ARST 425, 426 Studio Painting (3, 3)
Prof. Harris. Prerequisites: ARST 325 and 326. Advanced work for majors.
ARST 435, 436 Studio Photography (3, 3)
Prof. Erickson. Prerequisites: ARST 335 and 336. Individual projects in a class situation. Each student explores special interests with the opportunity of working with other advanced students doing diverse projects arrived at in consultation with faculty.
ARST 437, 438 Studio Printmaking (3, 3)
Prof. Cole. Prerequisites: ARST 337 and 338. Personal exploration into the expansive world of printmaking. Stress is placed on personal growth and development both on the conceptual and technical level. The course will consist of individual and group projects in a class setting.
ARST 449, 450 Studio Sculpture (3, 3)
Staff. Prerequisites: ARST 349 and 350. Individual exploration within a cooperative format. Attention given to the development of personal style with seminars supplementing studio research.
ARST 491, 492 Independent Studies (3, 3)
Staff. Open to especially qualified juniors and seniors with approval of instructor and chair of department.

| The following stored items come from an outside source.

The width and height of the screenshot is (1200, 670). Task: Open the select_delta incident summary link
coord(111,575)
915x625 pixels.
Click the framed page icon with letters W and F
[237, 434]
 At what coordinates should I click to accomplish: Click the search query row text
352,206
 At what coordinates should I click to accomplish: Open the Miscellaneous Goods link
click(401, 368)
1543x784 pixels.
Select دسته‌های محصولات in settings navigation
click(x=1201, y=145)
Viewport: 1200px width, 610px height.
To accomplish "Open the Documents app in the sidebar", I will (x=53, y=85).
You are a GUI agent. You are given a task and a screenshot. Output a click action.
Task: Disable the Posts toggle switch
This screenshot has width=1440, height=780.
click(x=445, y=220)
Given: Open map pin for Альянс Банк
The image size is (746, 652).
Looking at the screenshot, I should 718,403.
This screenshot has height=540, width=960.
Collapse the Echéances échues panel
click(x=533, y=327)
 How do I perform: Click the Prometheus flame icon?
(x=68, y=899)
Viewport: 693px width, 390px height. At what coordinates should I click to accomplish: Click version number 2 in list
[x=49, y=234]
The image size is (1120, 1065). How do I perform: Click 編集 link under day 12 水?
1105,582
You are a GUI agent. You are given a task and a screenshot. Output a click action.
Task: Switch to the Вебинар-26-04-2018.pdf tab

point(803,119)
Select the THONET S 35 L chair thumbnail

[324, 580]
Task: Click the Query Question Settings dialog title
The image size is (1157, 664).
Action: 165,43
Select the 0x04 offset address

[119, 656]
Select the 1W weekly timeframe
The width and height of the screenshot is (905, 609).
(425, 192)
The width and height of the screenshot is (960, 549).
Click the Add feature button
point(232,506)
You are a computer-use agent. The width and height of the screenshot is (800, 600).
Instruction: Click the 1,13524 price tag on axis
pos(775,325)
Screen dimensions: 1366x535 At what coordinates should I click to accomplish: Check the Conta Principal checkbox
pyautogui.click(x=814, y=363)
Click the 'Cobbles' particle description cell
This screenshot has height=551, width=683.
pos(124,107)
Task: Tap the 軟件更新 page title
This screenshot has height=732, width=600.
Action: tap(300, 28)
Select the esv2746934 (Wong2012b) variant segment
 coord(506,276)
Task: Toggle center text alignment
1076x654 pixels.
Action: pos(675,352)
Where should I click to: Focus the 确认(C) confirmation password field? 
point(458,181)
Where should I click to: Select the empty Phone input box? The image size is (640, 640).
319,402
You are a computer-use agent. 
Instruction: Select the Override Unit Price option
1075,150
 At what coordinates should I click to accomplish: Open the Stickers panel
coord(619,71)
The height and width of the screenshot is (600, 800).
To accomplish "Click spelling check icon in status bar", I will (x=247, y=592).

ARST 493 Senior Capstone Experience (3)
Prof. Richens. This course constitutes a capstone experience for senior B.A. students in Studio Art. The course will culminate in an exhibition of the students’ work in the B.A. Exhibition in the Carroll Gallery (which the students will design, install, promote, and document). The course will also cover contemporary art criticism, assisting students in understanding their work in the broader context of contemporary art. Students will visit and critique professional exhibitions, develop the ability to present their own work in a slide presentation and a digital portfolio, and study other professional art practices, resources, and opportunities.
ARST H499-H500 Honors Project (3, 3)
Staff. Students propose studio thesis projects at the end of their junior year. Projects are reviewed by an honors committee at the end of the fall semester of the senior year and a recommendation is made on whether to continue. Finished thesis projects are evaluated by the honors committee on a pass or fail basis.
ARST 501, 502 Major Project (3, 3)
Staff. Required of each candidate for the B.F.A. major.
ARST 601, 602 Special Advanced Courses (1 or 3, 1 or 3)
Staff. Prerequisite: approval of instructor.